This was an epistolary debut novel. It was different. It was funny. It dealt with death and loss and made us think of how people are, some wonderful, some clueless, some lost, some found. Jan and I read this one in two days. It was a quick read, but one that left us having a bit of a different view.

Thirty three years old and dead of cancer. This is an age where many are just starting to live and find their way and place in the world, and yet for Iris Massey, life was at an end. She worked for Smith Simonyi, and it is he who is surprised by a blog written by Iris that contained her musings about life, death, love and longing. It was a sad, yet oftentimes humorous look and Carl, an over zealous intern, though not too hard working intern, and Smith decide to honor Iris’s last wish and get her blog published.
Enter into this, was Iris’s sister, Jade, who is reeling from the loss of her sister. She doesn’t want the blog published so she enters this war of words with Smith and as they battle one another verbally, they learn not only about Iris but also about themselves.

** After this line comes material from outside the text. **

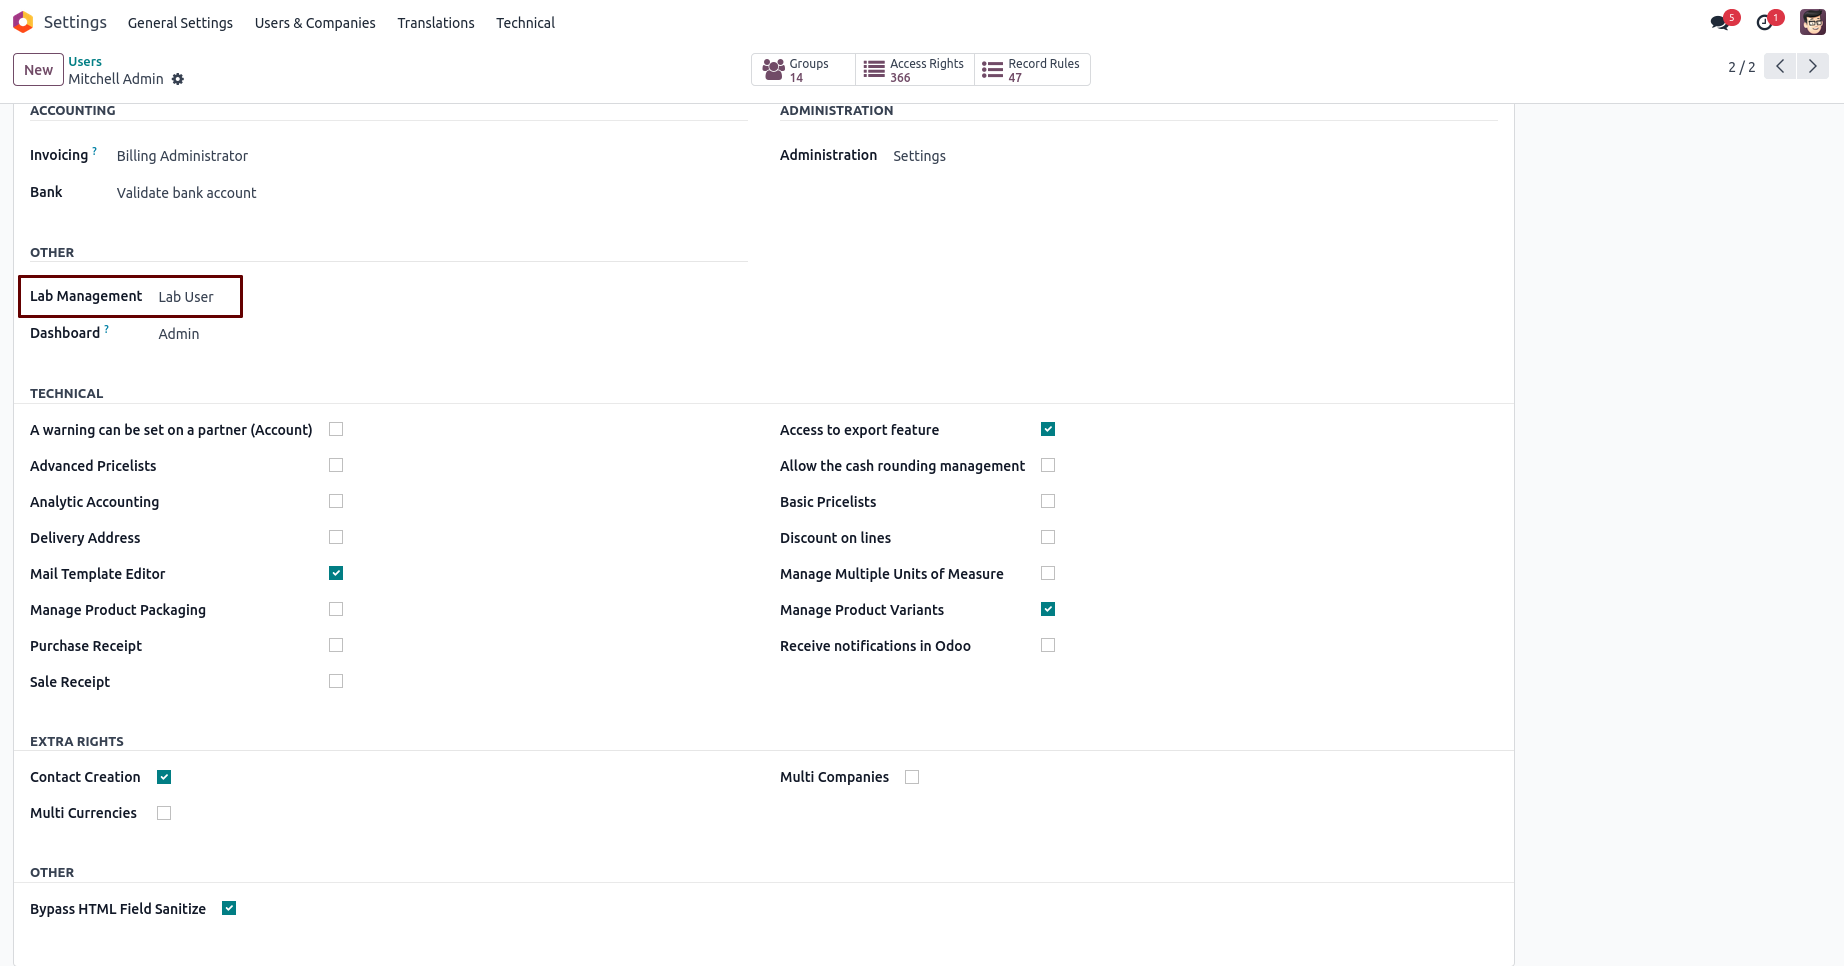Image resolution: width=1844 pixels, height=966 pixels.
Task: Go to previous user record arrow
Action: [1780, 67]
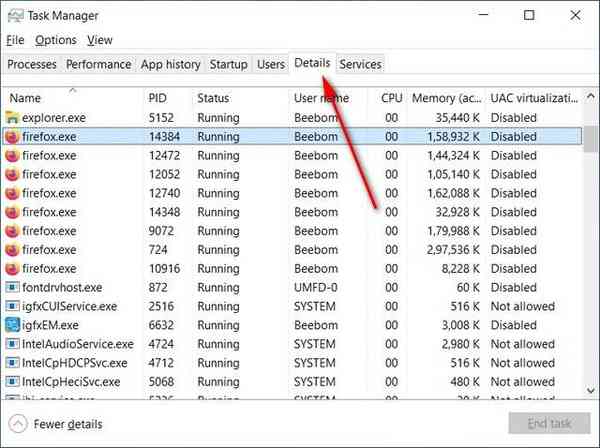
Task: Switch to the Performance tab
Action: [x=98, y=64]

I have to say, I am not a fan of books that tend to be on the gimmicky side. I think the gimmicks often take away something, don’t ask me what exactly, from the telling. I guess I prefer the words, and yes, there were some wonderful words in this story, to be the harbingers of the book. Did I laugh, you bet. Did I cry, well no, but I did feel sadness, and in the end is that not what a book should do, make you feel something? This was a book to make you think of what the loss of a young life does and how in the end, life does go on, but for those left behind the void can never be filled. What is left behind are our words and if they are written words, they become a kind of legacy.